# Transforming a Text file to CEX



## Configuring CITE libraries for almond kernel

First, we'll make a bintray repository with CITE libraries available to your almond kernel.

In [None]:
val myBT = coursierapi.MavenRepository.of("https://dl.bintray.com/neelsmith/maven")
interp.repositories() ++= Seq(myBT)

Next, we bring in specific libraries from the new repository using almond's `$ivy` magic:

In [None]:
import $ivy.`edu.holycross.shot::ohco2:10.16.0`
import $ivy.`edu.holycross.shot.cite::xcite:4.1.1`
import $ivy.`edu.holycross.shot::scm:7.2.0`
import $ivy.`edu.holycross.shot::dse:5.2.2`
import $ivy.`edu.holycross.shot::citebinaryimage:3.1.1`
import $ivy.`edu.holycross.shot::citeobj:7.3.4`
import $ivy.`edu.holycross.shot::citerelations:2.5.2`
import $ivy.`edu.holycross.shot::cex:6.3.3`


## Imports

From this point on, your notebook consists of completely generic Scala, with the CITE Libraries available to use.

In [None]:
// Import some CITE libraries
import edu.holycross.shot.cite._
import edu.holycross.shot.ohco2._
import edu.holycross.shot.scm._
import edu.holycross.shot.citeobj._
import edu.holycross.shot.citerelation._
import edu.holycross.shot.dse._
import edu.holycross.shot.citebinaryimage._
import edu.holycross.shot.ohco2._

import almond.display.UpdatableDisplay
import almond.interpreter.api.DisplayData.ContentType
import almond.interpreter.api.{DisplayData, OutputHandler}

import java.io.File
import java.io.PrintWriter

import scala.io.Source


## Useful Functions

Save a string to a names file:

In [None]:
def saveString(s:String, filePath:String = "", fileName:String = "temp.txt"):Unit = {
		 val writer = new PrintWriter(new File(s"${filePath}${fileName}"))
         writer.write(s)
         writer.close()
	}

Convert a Roman Numeral to an Integer:

In [None]:
def fromRoman(s: String) : Int = {
	try {
		val numerals = Map('I' -> 1, 'V' -> 5, 'X' -> 10, 'L' -> 50, 'C' -> 100, 'D' -> 500, 'M' -> 1000)
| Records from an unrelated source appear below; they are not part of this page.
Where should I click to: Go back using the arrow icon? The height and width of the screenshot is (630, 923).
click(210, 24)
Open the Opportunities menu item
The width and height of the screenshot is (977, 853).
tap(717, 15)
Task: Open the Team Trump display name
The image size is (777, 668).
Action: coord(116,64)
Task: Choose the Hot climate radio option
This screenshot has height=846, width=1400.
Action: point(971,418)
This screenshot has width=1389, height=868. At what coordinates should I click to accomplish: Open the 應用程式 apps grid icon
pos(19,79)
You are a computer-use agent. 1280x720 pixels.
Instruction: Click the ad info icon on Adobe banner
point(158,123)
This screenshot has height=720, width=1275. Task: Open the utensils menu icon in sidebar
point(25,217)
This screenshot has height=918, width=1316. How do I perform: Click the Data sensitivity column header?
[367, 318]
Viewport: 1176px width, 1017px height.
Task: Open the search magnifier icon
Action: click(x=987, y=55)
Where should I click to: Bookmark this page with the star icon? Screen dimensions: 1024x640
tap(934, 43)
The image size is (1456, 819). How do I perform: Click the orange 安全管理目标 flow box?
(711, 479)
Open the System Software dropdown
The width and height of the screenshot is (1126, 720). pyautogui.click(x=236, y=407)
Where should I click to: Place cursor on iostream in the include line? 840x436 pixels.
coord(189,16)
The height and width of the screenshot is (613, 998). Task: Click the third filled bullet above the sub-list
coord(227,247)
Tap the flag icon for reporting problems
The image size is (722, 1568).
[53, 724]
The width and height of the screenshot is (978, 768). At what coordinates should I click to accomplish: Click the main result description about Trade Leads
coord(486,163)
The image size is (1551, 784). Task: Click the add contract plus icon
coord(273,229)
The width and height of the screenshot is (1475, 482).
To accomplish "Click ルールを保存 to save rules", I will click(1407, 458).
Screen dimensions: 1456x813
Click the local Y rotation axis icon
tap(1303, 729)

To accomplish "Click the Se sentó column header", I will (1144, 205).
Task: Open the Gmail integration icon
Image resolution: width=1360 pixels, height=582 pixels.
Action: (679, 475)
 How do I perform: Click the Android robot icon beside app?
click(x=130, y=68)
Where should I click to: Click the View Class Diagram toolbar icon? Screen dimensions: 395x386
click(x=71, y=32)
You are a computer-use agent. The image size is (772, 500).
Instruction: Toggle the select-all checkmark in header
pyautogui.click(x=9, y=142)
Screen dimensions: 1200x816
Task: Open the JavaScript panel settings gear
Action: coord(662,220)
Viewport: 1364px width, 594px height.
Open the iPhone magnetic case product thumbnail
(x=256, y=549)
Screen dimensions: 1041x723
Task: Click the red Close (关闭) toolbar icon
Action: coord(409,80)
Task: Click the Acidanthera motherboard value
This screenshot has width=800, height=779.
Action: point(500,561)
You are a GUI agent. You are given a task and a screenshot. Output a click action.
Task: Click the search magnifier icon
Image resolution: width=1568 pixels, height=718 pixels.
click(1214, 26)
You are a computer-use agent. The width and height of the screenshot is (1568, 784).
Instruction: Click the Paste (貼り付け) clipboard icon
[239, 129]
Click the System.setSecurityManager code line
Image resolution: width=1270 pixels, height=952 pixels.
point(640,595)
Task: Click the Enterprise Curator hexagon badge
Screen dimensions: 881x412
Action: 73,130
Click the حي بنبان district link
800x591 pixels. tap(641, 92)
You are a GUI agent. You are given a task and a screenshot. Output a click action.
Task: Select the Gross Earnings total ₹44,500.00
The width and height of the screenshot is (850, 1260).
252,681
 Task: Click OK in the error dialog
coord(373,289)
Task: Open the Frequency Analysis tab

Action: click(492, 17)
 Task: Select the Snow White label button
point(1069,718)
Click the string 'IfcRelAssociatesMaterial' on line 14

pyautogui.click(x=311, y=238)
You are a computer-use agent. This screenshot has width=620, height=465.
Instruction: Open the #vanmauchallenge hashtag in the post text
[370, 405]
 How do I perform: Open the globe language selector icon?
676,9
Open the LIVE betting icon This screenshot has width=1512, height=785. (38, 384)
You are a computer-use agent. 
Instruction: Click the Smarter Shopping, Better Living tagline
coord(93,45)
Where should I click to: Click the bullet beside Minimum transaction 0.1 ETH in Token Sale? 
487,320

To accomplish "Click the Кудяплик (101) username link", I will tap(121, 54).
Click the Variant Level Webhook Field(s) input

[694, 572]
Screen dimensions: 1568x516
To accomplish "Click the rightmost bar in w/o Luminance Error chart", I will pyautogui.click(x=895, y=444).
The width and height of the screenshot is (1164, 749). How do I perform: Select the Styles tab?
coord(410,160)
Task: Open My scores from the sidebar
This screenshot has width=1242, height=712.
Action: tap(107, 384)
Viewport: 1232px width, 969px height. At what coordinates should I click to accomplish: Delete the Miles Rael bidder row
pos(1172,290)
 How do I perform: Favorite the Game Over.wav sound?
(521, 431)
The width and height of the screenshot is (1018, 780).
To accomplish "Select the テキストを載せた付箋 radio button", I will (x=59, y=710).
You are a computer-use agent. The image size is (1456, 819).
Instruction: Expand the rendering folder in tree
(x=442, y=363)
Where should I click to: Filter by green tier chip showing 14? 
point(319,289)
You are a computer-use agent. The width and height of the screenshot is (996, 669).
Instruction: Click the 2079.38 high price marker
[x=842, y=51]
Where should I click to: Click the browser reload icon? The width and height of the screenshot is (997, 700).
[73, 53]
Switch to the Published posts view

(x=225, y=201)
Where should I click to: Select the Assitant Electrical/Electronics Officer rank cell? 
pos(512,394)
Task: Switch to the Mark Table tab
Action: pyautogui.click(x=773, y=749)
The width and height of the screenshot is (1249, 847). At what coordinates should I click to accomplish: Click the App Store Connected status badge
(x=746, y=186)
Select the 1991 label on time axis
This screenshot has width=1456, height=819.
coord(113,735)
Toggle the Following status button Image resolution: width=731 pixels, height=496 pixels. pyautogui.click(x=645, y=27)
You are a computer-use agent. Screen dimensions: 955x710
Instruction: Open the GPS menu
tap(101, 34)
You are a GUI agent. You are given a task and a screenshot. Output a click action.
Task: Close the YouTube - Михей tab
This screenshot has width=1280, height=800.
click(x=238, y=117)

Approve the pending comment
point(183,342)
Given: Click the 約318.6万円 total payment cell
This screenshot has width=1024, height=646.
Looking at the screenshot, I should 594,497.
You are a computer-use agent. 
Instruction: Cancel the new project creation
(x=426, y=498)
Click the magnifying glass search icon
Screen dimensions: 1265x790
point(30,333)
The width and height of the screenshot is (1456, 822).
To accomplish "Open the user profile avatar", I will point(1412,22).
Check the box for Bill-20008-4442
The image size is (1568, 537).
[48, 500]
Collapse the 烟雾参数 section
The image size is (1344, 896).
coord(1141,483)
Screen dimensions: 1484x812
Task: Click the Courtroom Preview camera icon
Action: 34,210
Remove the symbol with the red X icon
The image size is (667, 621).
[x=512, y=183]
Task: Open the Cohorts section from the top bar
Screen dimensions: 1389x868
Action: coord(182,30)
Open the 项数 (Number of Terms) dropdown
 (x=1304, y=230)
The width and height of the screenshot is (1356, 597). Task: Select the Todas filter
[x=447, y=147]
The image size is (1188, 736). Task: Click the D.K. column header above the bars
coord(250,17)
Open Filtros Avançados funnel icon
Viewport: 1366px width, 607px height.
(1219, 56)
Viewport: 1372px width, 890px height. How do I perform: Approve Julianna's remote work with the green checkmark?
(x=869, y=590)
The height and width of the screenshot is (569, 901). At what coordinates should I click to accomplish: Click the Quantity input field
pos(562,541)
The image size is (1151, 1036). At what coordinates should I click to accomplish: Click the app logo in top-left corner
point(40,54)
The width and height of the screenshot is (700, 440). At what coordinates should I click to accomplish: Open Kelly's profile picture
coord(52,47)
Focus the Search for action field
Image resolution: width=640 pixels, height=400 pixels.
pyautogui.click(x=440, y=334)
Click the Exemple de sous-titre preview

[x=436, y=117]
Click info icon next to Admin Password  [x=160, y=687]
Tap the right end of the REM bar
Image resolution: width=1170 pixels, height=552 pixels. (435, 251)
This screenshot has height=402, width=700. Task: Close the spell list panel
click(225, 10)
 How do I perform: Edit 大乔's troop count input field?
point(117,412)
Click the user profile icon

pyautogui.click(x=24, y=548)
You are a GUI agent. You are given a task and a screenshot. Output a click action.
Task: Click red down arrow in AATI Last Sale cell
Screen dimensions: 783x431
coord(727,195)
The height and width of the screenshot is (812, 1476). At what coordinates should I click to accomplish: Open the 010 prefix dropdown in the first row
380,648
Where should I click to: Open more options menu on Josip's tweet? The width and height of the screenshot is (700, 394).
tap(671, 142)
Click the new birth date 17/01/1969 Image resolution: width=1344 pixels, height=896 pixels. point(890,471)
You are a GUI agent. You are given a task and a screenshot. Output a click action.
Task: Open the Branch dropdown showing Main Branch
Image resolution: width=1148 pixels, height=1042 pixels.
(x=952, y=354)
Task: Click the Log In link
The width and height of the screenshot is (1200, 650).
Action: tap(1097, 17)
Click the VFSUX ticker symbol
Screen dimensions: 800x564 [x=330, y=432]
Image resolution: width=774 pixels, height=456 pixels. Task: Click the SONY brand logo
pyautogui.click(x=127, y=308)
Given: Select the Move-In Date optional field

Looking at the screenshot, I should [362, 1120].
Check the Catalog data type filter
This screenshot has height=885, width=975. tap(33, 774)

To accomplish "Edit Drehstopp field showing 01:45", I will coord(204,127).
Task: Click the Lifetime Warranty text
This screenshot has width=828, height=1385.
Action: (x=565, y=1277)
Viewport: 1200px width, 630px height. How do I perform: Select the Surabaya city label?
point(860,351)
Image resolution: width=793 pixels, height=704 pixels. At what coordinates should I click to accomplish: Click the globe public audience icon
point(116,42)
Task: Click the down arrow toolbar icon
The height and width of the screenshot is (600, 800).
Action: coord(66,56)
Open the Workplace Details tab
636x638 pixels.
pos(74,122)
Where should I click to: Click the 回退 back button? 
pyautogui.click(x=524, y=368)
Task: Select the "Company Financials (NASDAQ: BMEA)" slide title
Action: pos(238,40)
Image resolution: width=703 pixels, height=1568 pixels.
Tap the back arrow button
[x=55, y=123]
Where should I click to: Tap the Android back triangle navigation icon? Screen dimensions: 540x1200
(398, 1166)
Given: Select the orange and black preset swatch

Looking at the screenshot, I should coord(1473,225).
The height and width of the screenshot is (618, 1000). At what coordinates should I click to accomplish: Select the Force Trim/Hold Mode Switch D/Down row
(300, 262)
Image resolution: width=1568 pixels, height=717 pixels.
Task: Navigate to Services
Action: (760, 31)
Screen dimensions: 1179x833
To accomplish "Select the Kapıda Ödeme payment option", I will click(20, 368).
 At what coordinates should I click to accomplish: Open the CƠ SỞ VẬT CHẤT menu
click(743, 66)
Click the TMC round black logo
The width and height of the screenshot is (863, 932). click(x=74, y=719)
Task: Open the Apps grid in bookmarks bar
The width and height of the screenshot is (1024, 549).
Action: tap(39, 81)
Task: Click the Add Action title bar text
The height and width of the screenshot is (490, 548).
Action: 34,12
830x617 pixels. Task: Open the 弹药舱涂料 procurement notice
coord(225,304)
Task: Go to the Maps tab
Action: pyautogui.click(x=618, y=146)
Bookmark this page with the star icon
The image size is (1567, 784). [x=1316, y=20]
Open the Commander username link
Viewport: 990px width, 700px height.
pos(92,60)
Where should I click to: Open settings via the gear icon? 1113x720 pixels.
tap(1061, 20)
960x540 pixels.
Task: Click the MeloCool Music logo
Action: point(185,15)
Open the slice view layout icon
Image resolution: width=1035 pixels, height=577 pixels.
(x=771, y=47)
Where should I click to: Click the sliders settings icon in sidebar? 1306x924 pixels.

		s.toUpperCase.map(numerals).foldLeft((0,0)) {
		  case ((sum, last), curr) =>  (sum + curr + (if (last < curr) -2*last else 0), curr) }._1
	} catch {
		case e:Exception => throw new Exception(s""" "${s}" is not a valid Roman Numeral.""")
	}
}

## Load a Template File

Load it into a Vector[String], filtering out any empty lines:

In [None]:
val filePath = s"torq.txt"
val lines: Vector[String] = {
    scala.io.Source.fromFile(filePath).mkString.split("\n").toVector.filter( _.size > 0 )
}

### We need to capture citation valus for Chapters, Paragraphs, and Sentences.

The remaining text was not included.